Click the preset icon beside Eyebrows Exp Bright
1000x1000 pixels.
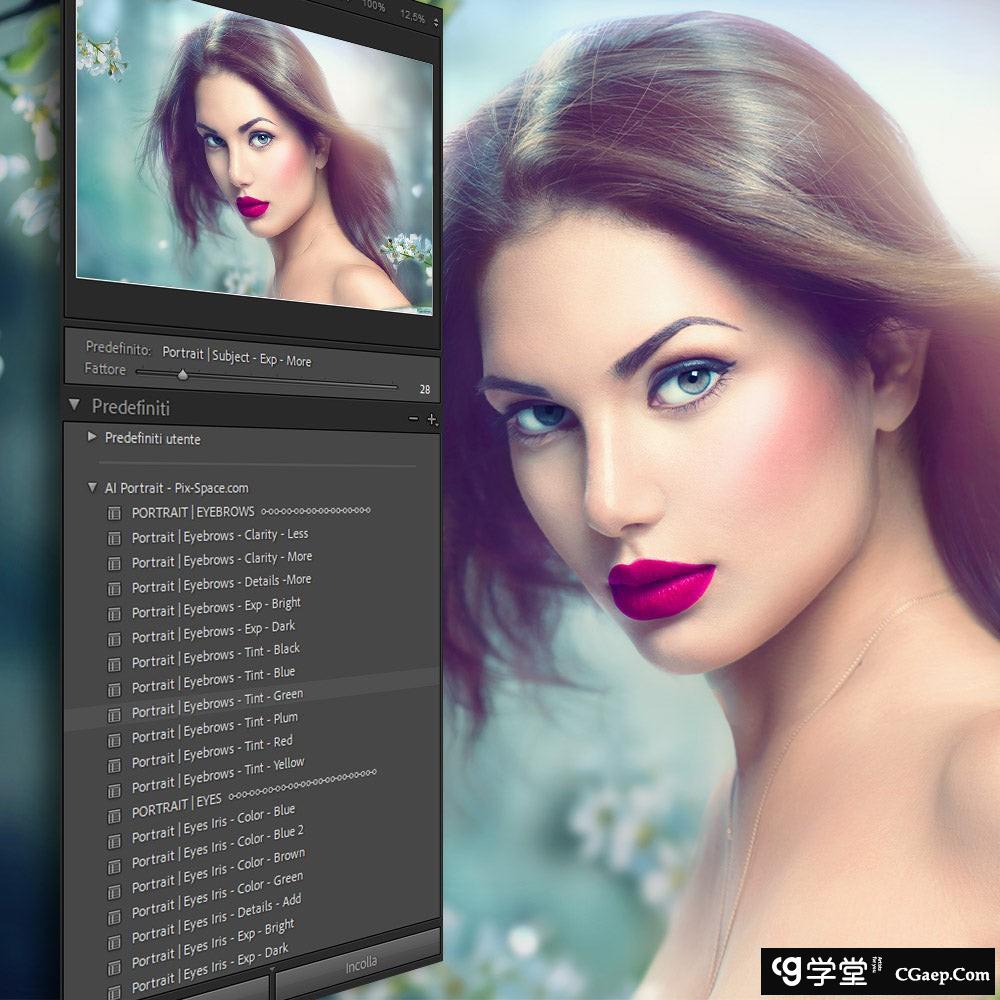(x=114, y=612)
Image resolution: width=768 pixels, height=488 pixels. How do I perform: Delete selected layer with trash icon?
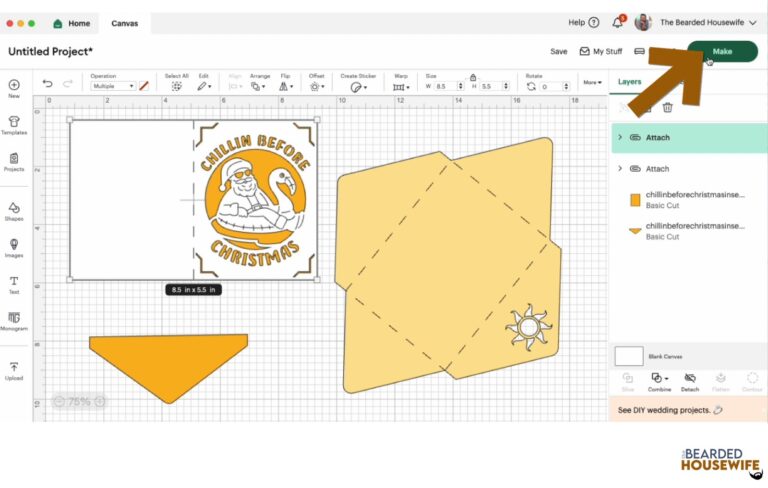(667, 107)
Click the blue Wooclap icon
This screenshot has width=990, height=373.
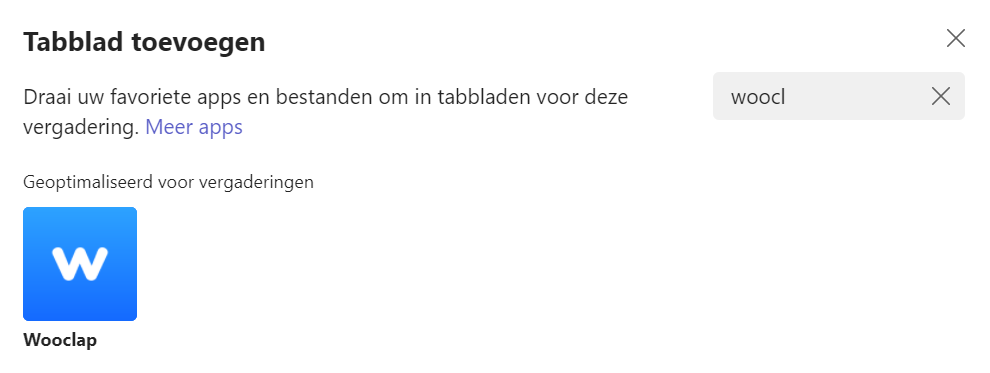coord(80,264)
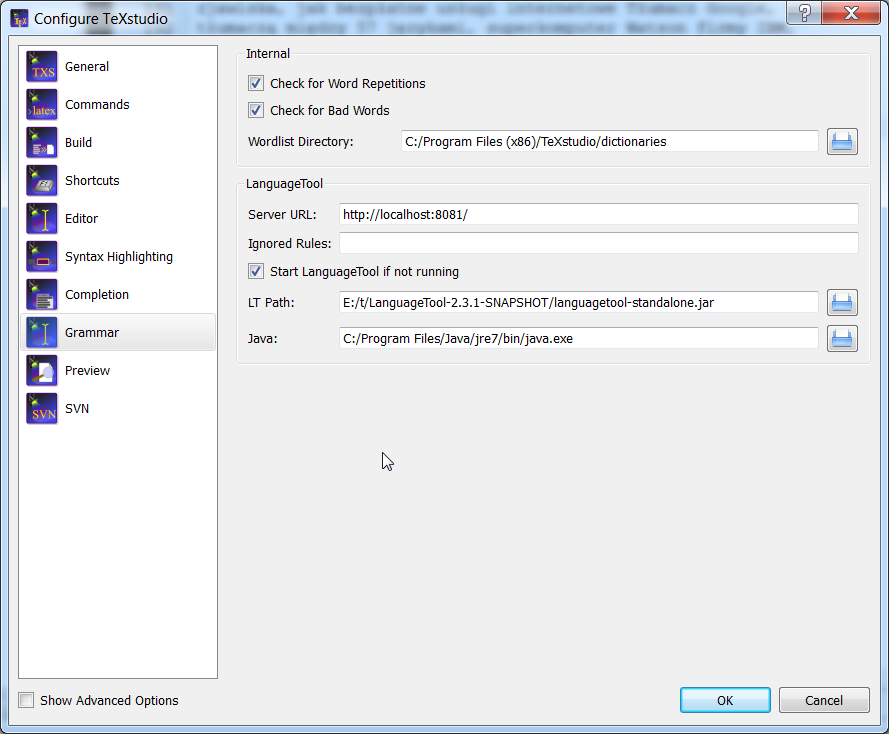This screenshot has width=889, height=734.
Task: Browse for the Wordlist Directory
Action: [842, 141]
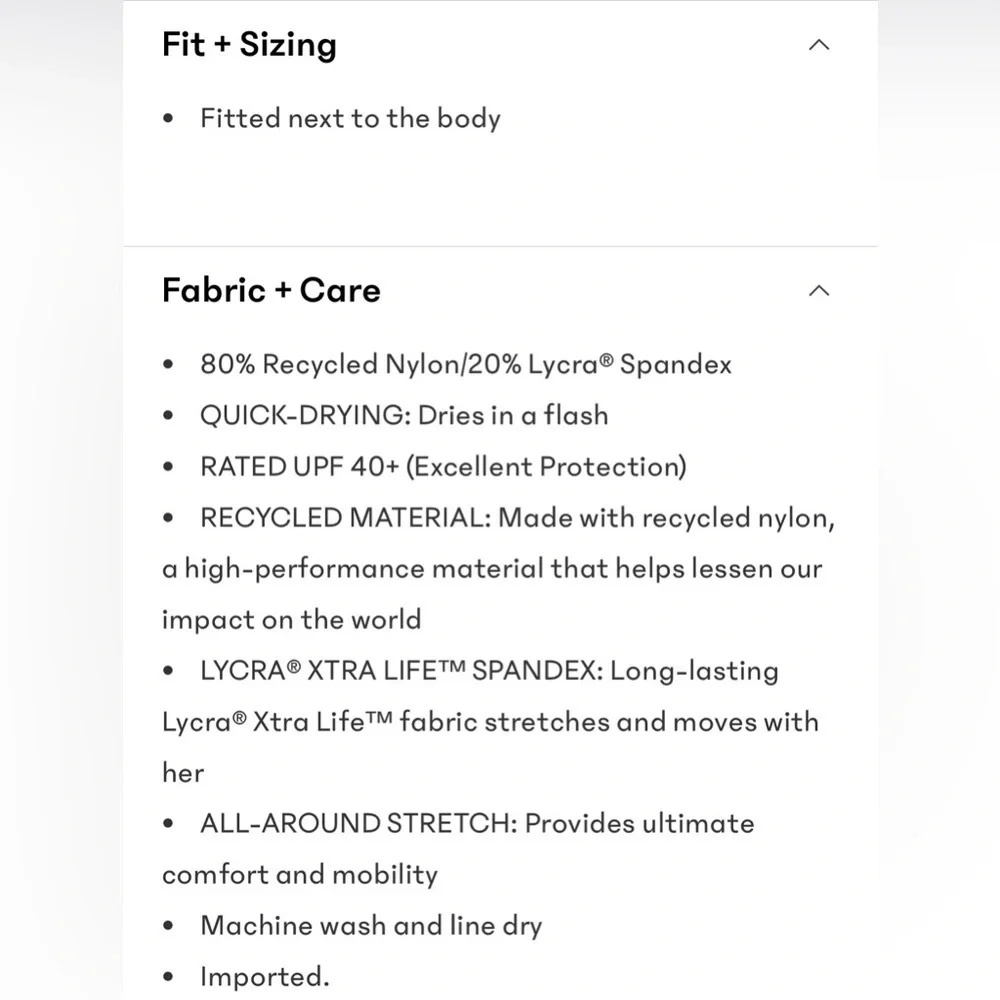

▸ **TASK DETAILS**: Restate the preceding entries in full, word for word, with the pictures removed.

▸ **YOUR RESPONSE**:
Click the preset icon beside Eyebrows Exp Bright
1000x1000 pixels.
(x=114, y=612)
Image resolution: width=768 pixels, height=488 pixels. How do I perform: Delete selected layer with trash icon?
(667, 107)
Click the blue Wooclap icon
This screenshot has width=990, height=373.
coord(80,264)
This screenshot has width=889, height=734.
Task: Browse for the Wordlist Directory
Action: [842, 141]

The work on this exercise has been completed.